Co-authored-by: Pratyush Mishra <pratyushmishra@berkeley.edu>

CHANGELOG.md

@@ -23,6 +23,7 @@
 - #9 Fix bug in short weierstrass projective curve point's to_affine method
 - #29 Fix `to_non_unique_bytes` for `BLS12::G1Prepared`
 - #34 Fix `mul_by_inverse` for constants
+- #42 Fix regression in `mul_by_inverse` constraint count
 
 ## v0.1.0
 

src/fields/fp/mod.rs

@@ -716,21 +716,6 @@ impl FieldVar for FpVar {
         }
     }
 
-    /// Returns (self / denominator), but requires fewer constraints than
-    /// self * denominator.inverse()
-    /// It is up to the caller to ensure that denominator is non-zero,
-    /// since in that case the result is unconstrained.
-    #[tracing::instrument(target = "r1cs")]
-    fn mul_by_inverse(&self, denominator: &Self) -> Result<Self, SynthesisError> {
-        use FpVar::*;
-        match (self, denominator) {
-            (Constant(s), Constant(d)) => Ok(Constant(*s / *d)),
-            (Var(s), Constant(d)) => Ok(Var(s.mul_constant(d.inverse().get()?))),
-            (Constant(s), Var(d)) => Ok(Var(d.inverse()?.mul_constant(*s))),
-            (Var(s), Var(d)) => Ok(Var(d.inverse()?.mul(s))),
-        }
-    }
-
     #[tracing::instrument(target = "r1cs")]
     fn frobenius_map(&self, power: usize) -> Result<Self, SynthesisError> {
         match self {

src/fields/mod.rs

@@ -5,7 +5,7 @@ use core::{
     ops::{Add, AddAssign, Mul, MulAssign, Sub, SubAssign},
 };
 
-use crate::{prelude::*, Assignment};
+use crate::prelude::*;
 
 /// This module contains a generic implementation of cubic extension field
 /// variables.
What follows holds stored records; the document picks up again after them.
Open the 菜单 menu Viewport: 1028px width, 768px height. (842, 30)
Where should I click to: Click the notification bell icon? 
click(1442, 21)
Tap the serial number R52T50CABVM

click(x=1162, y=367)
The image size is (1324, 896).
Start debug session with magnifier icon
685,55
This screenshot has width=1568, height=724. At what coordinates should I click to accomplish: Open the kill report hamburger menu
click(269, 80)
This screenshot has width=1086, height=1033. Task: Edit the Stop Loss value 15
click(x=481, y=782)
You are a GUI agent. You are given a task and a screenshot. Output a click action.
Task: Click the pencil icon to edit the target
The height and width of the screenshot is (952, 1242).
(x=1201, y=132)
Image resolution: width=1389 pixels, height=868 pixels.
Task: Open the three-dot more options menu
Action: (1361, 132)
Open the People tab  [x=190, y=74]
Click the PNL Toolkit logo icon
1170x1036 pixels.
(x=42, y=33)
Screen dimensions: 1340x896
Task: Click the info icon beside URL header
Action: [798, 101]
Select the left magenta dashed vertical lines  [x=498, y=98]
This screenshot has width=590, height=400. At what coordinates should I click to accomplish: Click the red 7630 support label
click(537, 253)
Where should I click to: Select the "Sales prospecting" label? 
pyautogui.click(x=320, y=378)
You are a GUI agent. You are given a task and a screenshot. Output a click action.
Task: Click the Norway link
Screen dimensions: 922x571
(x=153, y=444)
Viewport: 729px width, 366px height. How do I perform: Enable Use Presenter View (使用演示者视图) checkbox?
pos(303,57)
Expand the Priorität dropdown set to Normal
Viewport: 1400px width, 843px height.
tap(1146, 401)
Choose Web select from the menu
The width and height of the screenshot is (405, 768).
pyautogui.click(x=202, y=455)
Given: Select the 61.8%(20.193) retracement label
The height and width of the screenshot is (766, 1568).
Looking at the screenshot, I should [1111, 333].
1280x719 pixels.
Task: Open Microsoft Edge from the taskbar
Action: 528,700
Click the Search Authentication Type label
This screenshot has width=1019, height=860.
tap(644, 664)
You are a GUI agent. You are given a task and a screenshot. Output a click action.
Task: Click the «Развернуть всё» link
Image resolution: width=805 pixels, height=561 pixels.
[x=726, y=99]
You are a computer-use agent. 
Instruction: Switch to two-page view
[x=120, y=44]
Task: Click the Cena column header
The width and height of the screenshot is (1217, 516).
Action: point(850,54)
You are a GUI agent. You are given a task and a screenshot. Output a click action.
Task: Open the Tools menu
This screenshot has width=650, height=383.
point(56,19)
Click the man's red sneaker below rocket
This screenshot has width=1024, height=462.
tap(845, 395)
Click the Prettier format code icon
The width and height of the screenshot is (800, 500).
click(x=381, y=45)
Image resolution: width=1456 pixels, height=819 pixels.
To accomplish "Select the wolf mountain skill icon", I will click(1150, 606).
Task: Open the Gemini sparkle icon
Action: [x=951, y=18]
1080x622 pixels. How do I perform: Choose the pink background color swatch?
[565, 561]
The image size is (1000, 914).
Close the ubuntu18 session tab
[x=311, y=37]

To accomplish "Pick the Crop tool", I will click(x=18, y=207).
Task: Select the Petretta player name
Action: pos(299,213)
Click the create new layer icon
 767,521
That is, it implements the R1CS equivalent of
@@ -155,23 +155,16 @@ pub trait FieldVar:
     /// Computes `result` such that `self * result == Self::one()`.
     fn inverse(&self) -> Result<Self, SynthesisError>;
 
-    /// Returns `(self / denominator)`. but requires fewer constraints than
-    /// `self * denominator.inverse()`.
-    /// It is up to the caller to ensure that denominator is non-zero,
+    /// Returns `(self / d)`. but requires fewer constraints than `self * d.inverse()`.
+    /// It is up to the caller to ensure that `d` is non-zero,
     /// since in that case the result is unconstrained.
-    fn mul_by_inverse(&self, denominator: &Self) -> Result<Self, SynthesisError> {
-        if denominator.is_constant() {
-            Ok(denominator.inverse()? * self)
+    fn mul_by_inverse(&self, d: &Self) -> Result<Self, SynthesisError> {
+        let d_inv = if self.is_constant() || d.is_constant() {
+            d.inverse()?
         } else {
-            let result = Self::new_witness(self.cs(), || {
-                let denominator_inv_native = denominator.value()?.inverse().get()?;
-                let result = self.value()? * &denominator_inv_native;
-                Ok(result)
-            })?;
-            result.mul_equals(&denominator, &self)?;
-
-            Ok(result)
-        }
+            Self::new_witness(self.cs(), || Ok(d.value()?.inverse().unwrap_or(F::zero())))?
+        };
+        Ok(d_inv * self)
     }
 
     /// Computes the frobenius map over `self`.